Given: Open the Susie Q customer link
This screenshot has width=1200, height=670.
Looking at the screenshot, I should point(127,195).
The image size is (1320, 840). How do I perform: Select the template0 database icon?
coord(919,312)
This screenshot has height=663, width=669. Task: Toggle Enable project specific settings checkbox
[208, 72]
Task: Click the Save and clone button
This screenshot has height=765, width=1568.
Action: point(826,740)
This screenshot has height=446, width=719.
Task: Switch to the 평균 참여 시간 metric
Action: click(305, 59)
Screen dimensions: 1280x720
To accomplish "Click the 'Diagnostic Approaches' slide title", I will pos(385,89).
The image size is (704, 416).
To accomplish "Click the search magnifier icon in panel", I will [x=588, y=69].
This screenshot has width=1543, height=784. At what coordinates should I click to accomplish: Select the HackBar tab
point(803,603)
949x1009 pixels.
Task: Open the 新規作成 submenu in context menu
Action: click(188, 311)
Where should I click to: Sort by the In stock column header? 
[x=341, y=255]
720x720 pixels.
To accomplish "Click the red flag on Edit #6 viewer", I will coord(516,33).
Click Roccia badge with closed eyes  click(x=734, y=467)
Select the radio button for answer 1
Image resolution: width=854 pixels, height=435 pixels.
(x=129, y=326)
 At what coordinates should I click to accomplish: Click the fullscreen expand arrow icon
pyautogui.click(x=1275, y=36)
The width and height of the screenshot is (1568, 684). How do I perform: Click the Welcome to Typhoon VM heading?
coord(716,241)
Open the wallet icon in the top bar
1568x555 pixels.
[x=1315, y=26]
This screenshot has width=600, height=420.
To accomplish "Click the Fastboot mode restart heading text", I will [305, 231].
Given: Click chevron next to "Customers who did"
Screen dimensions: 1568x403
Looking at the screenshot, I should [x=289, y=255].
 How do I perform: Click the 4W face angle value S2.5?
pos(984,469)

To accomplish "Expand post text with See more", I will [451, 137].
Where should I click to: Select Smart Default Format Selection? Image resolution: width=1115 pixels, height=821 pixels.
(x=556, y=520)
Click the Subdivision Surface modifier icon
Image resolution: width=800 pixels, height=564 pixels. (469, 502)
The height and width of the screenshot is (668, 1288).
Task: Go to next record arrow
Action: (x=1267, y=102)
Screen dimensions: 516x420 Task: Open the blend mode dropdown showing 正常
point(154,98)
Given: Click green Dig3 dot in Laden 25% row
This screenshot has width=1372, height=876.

◆ THE PROBLEM:
The records above should be repeated word for word.

◆ RESPONSE:
Given: Open the Susie Q customer link
This screenshot has width=1200, height=670.
Looking at the screenshot, I should point(127,195).
The image size is (1320, 840). How do I perform: Select the template0 database icon?
coord(919,312)
This screenshot has height=663, width=669. Task: Toggle Enable project specific settings checkbox
[208, 72]
Task: Click the Save and clone button
This screenshot has height=765, width=1568.
Action: point(826,740)
This screenshot has height=446, width=719.
Task: Switch to the 평균 참여 시간 metric
Action: click(305, 59)
Screen dimensions: 1280x720
To accomplish "Click the 'Diagnostic Approaches' slide title", I will pos(385,89).
The image size is (704, 416).
To accomplish "Click the search magnifier icon in panel", I will [x=588, y=69].
This screenshot has width=1543, height=784. At what coordinates should I click to accomplish: Select the HackBar tab
point(803,603)
949x1009 pixels.
Task: Open the 新規作成 submenu in context menu
Action: click(188, 311)
Where should I click to: Sort by the In stock column header? 
[x=341, y=255]
720x720 pixels.
To accomplish "Click the red flag on Edit #6 viewer", I will coord(516,33).
Click Roccia badge with closed eyes  click(x=734, y=467)
Select the radio button for answer 1
Image resolution: width=854 pixels, height=435 pixels.
(x=129, y=326)
 At what coordinates should I click to accomplish: Click the fullscreen expand arrow icon
pyautogui.click(x=1275, y=36)
The width and height of the screenshot is (1568, 684). How do I perform: Click the Welcome to Typhoon VM heading?
coord(716,241)
Open the wallet icon in the top bar
1568x555 pixels.
[x=1315, y=26]
This screenshot has width=600, height=420.
To accomplish "Click the Fastboot mode restart heading text", I will [305, 231].
Given: Click chevron next to "Customers who did"
Screen dimensions: 1568x403
Looking at the screenshot, I should [x=289, y=255].
 How do I perform: Click the 4W face angle value S2.5?
pos(984,469)

To accomplish "Expand post text with See more", I will [451, 137].
Where should I click to: Select Smart Default Format Selection? Image resolution: width=1115 pixels, height=821 pixels.
(x=556, y=520)
Click the Subdivision Surface modifier icon
Image resolution: width=800 pixels, height=564 pixels. (469, 502)
The height and width of the screenshot is (668, 1288).
Task: Go to next record arrow
Action: (x=1267, y=102)
Screen dimensions: 516x420 Task: Open the blend mode dropdown showing 正常
point(154,98)
Given: Click green Dig3 dot in Laden 25% row
This screenshot has width=1372, height=876.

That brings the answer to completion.